- WORK TO BE COMPLETED -
Reproduce the data word for word, beginning at the line that contains "Task: Print the fixed asset card" and continuing through the last line of the data. Leave the pictures out.

(Data items)
= = = =

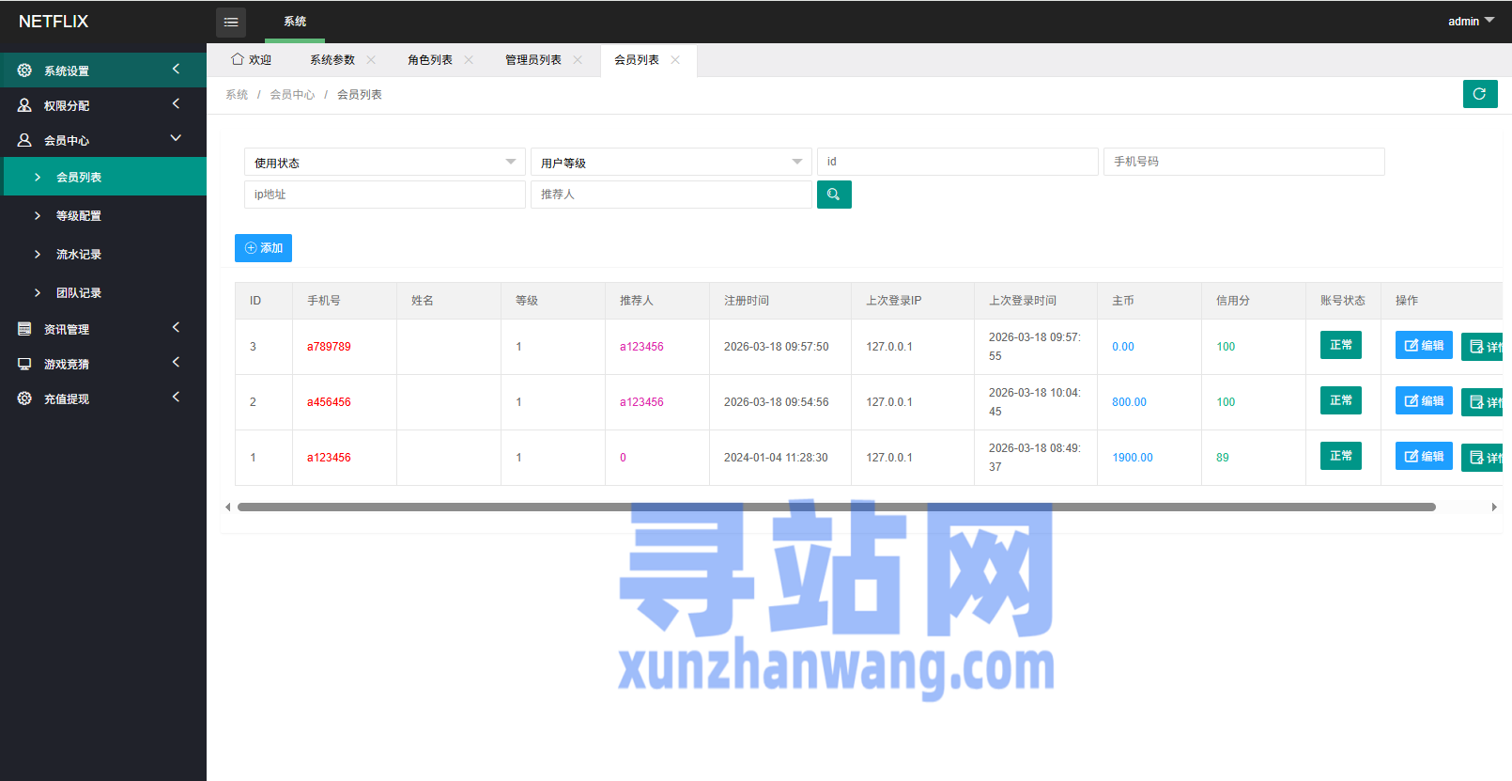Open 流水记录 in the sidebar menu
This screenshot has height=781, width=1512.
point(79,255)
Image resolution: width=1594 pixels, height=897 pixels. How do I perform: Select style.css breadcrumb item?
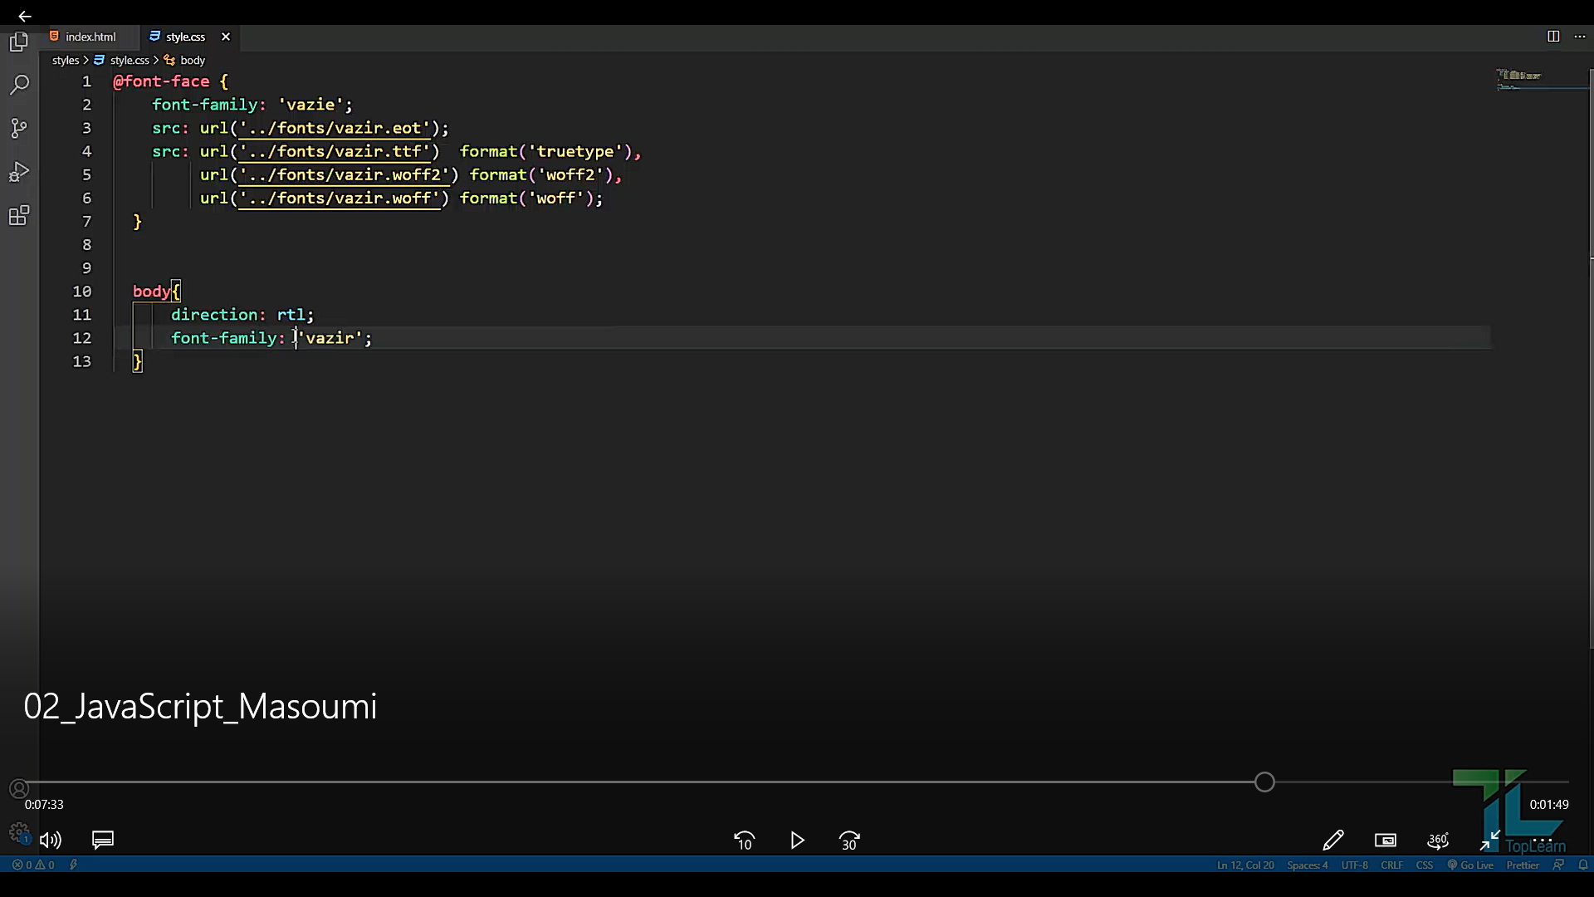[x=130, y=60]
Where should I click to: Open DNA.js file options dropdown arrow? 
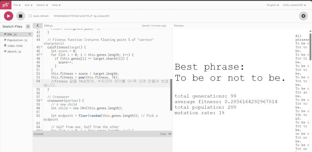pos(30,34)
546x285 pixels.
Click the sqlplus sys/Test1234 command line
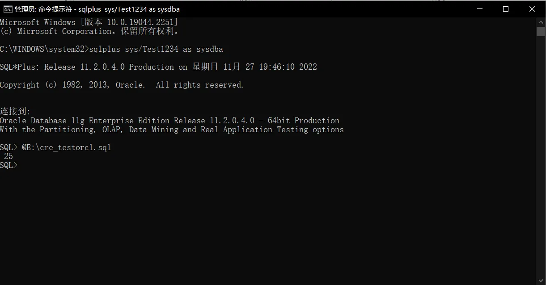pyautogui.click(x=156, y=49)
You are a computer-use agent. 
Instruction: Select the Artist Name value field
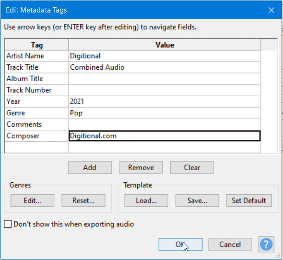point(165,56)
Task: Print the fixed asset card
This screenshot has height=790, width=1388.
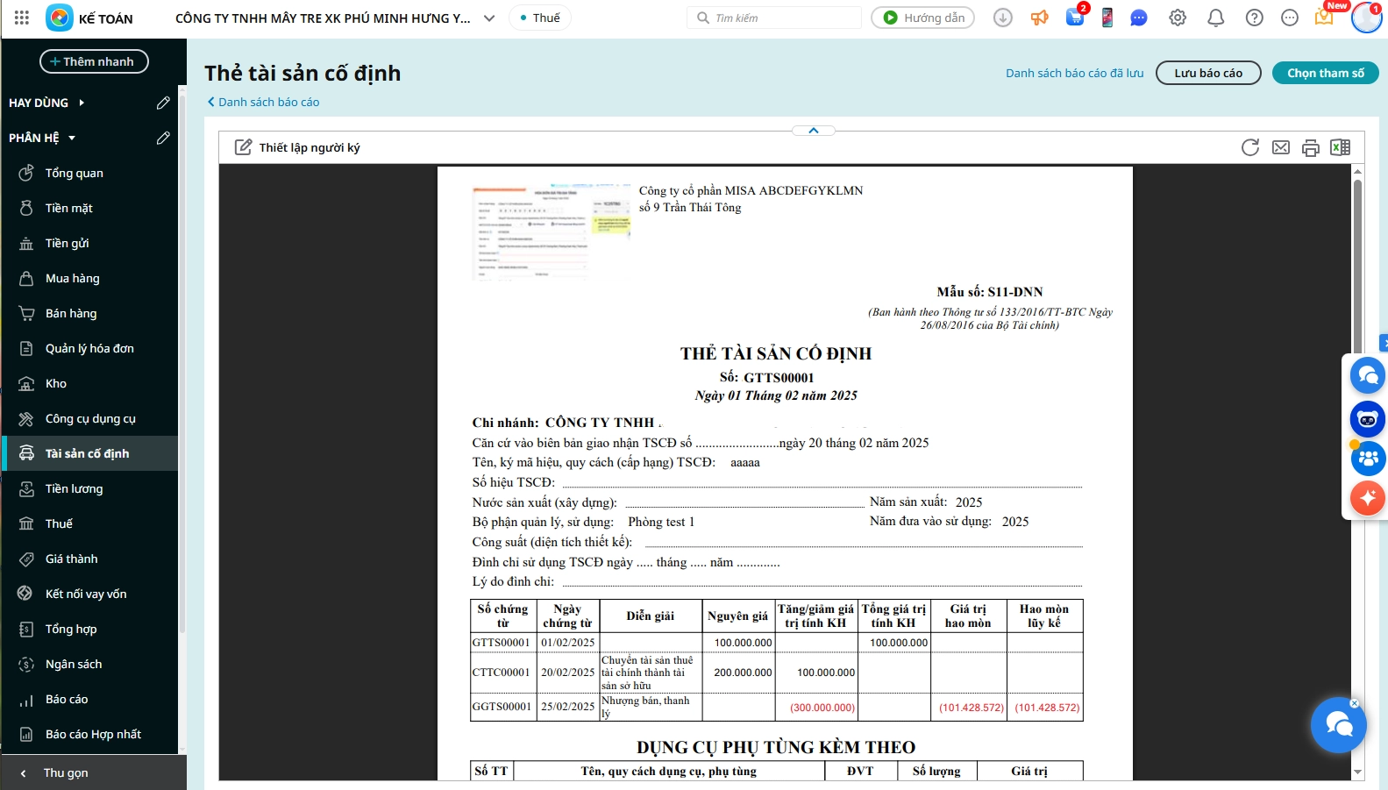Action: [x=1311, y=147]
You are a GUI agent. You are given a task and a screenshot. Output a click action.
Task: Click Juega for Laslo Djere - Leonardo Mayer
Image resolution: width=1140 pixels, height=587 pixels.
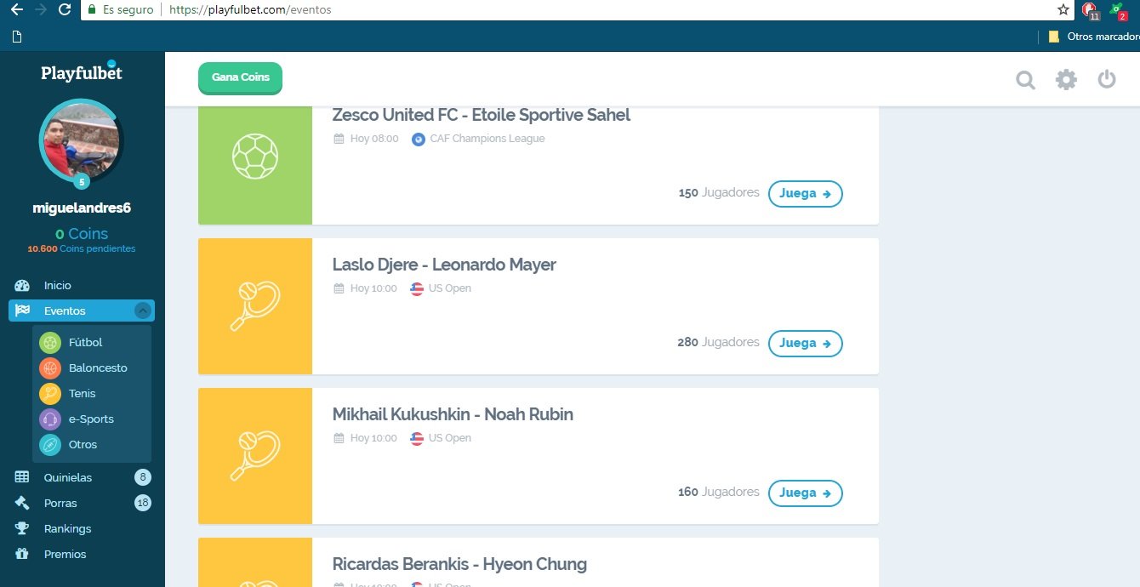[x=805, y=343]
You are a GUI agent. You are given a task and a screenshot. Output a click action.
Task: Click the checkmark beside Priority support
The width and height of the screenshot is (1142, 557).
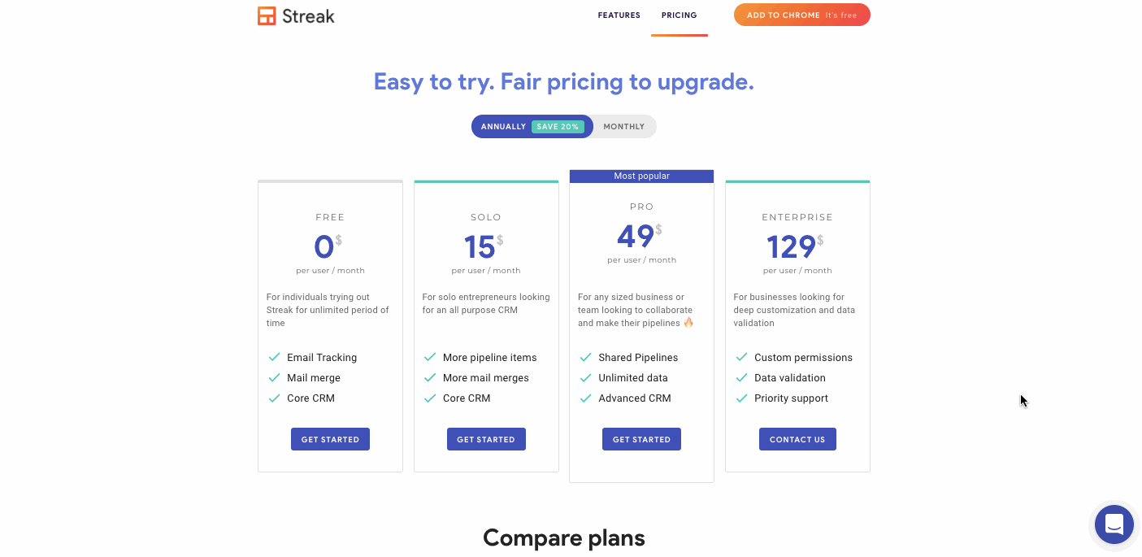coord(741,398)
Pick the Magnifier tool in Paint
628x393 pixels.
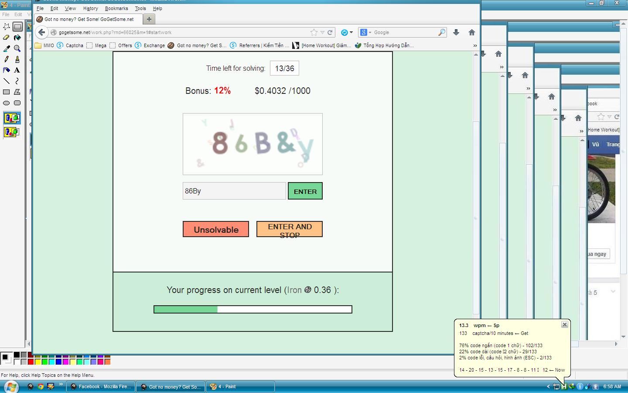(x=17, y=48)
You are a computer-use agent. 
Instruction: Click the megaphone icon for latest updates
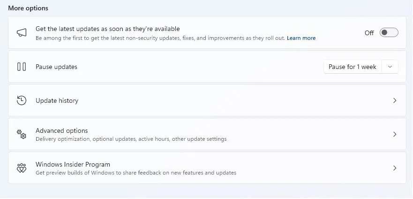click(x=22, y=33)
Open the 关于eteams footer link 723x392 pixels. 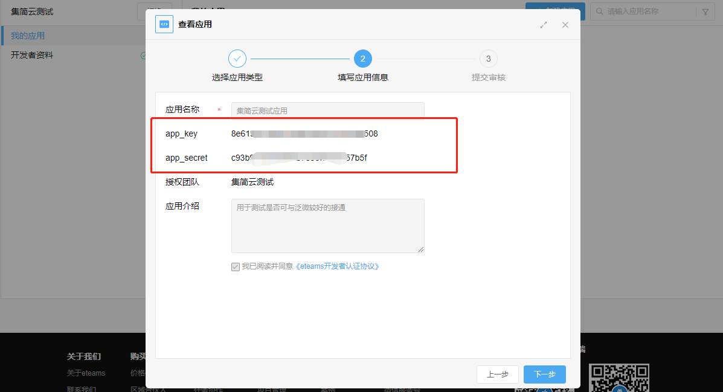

= = = =

- EXERCISE OUTPUT -
Task: Print the fixed asset card
This screenshot has height=790, width=1388.
Action: [x=1311, y=147]
You are a GUI agent. You are given a task and a screenshot. Output a click action.
Task: Click Juega for Laslo Djere - Leonardo Mayer
Image resolution: width=1140 pixels, height=587 pixels.
[x=805, y=343]
You are a GUI agent. You are given a task and a screenshot. Output a click action.
Task: Click the checkmark beside Priority support
The width and height of the screenshot is (1142, 557).
coord(741,398)
Pick the Magnifier tool in Paint
628x393 pixels.
(x=17, y=48)
You are a computer-use agent. 
Instruction: Click the megaphone icon for latest updates
click(x=22, y=33)
Open the 关于eteams footer link 723x392 pixels. 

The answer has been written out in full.